Because of that the pace of innovation is as fast as any segment of technology on the planet to counteract against large well funded and capable adversaries.
That creates continuous innovation at the core of company.
"We have the best product development minds in the world. We’re establishing roadmaps. We’re continuing to progress. The approach takes advantage of current modern techniques in agile development of idea, develop, protocol, product from major centres of development in the UK, India, Budapest in Hungary, Germany, Vancouver Canada."
Talent spotting is done through a combination of direct contact via its existing development teams and, like all other companies, trawling university campuses.
Says Hagerman: The challenge of finding great software developers in security is hard. That is true of software development overall but particular in security because demand is growing.
Galileo
Sophos is working on ‘Galileo.’ There are few details available but Hagerman describes it as a way of providing communications between ‘the security guard at the perimeter or end point and the security guard inside the perimeter on the network.’
"Security should be comprehensive, to stay ahead of what attackers are doing you can’t just provide a great end point or network solution. It can’t just be two separate security guards so we’re giving the security guards a radio to speak with each other," he says.
Adversaries today are smart attackers who set up a system that hops from place to another.
Sophos’ Galileo will be a fully integrated platform which meaningfully integrates end point and network.
Spend?
As a percentage of IT spend, how much should organisations invest in security?
Hagerman says "All the studies say IT security is the number one priority for organisations of all sizes.

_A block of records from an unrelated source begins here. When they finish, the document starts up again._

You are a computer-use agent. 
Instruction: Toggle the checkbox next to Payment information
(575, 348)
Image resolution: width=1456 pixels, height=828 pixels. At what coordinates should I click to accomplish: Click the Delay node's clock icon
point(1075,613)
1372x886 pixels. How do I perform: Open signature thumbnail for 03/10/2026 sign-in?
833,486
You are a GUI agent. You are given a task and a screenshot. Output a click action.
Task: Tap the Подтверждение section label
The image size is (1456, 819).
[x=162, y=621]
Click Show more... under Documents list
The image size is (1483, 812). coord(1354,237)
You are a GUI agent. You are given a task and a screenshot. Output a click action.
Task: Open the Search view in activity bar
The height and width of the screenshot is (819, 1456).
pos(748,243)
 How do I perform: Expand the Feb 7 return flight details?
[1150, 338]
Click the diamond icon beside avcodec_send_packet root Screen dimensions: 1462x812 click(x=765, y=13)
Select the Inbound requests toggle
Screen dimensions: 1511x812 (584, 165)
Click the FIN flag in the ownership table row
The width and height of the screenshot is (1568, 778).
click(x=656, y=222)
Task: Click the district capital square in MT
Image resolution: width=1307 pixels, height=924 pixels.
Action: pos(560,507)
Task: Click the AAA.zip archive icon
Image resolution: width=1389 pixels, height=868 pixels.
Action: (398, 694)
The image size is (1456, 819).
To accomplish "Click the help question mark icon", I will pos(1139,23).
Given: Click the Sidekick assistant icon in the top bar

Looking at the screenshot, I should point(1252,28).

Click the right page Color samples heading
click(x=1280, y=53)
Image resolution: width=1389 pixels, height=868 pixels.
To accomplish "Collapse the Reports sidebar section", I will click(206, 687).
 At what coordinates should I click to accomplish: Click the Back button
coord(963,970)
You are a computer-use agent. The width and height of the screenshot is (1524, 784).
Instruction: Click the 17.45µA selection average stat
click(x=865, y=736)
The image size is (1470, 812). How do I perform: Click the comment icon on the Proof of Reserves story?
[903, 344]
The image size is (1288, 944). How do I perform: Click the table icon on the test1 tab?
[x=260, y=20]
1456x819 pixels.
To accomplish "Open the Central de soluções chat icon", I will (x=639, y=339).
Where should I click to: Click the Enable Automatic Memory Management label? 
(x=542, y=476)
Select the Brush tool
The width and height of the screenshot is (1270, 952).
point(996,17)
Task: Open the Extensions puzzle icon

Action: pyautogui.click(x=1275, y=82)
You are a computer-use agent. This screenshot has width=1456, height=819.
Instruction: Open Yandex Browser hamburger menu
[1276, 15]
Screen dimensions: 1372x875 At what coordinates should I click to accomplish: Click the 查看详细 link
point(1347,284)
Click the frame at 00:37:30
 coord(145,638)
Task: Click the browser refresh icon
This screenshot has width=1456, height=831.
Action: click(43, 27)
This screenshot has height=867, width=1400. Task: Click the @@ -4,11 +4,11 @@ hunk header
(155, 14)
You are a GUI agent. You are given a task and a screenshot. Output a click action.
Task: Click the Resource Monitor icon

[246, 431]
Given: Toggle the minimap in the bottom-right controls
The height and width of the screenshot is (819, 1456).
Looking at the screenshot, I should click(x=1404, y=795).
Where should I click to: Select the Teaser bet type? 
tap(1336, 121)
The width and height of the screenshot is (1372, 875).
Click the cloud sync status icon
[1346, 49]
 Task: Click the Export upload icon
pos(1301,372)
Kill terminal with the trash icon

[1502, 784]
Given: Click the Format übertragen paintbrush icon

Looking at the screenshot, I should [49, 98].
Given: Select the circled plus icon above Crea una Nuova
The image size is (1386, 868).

Whenever I speak with industry observers, with investment bank analysts or with third party analysts they all say among surveys of CIOs the common finding is that IT security is the number one priority in every segment, more than cloud, more than storage. It has been number one in 2014, 2015 will be in 2016 and it keeps distancing itself further ahead relative to the rest of IT."
"We don’t see that changing. The large scale relentless environment of attack is here to stay. The more connected the world becomes will bring huge business and societal benefits but all those connections open up attack surfaces for cyber criminals. It is endemic to the connected world. It will carry a dark side."
The security business case for SMEs, believes Hagerman, can be stronger than for very large organisations, though the nature of attacks and attackers are the same.
"If anything, small and mid size are more exposed than larger organisations. If successfully attacked mid-market organisations might not survive. That’s the fundamental difference between SME and those operating at a large scale. They [SMEs] don’t have resources to withstand sustained attack. That’s what Sophos gives them."
Sophos Market Breakdown
Though associated with the SME world, over 20% of Sophos revenues come from organisations of over 5,000 people, customers with over 50,000 staff are counted in the dozens and clients with more than 100,000 users are in double figures.
The target customer for Sophos is less about size and more about how firms manage their IT and their security. "If the desire is to have large dedicated departments that’s not our target customer. A very large group of companies want security to work without having to spend a fortune without hiring dozens of security professionals," Hagerman says.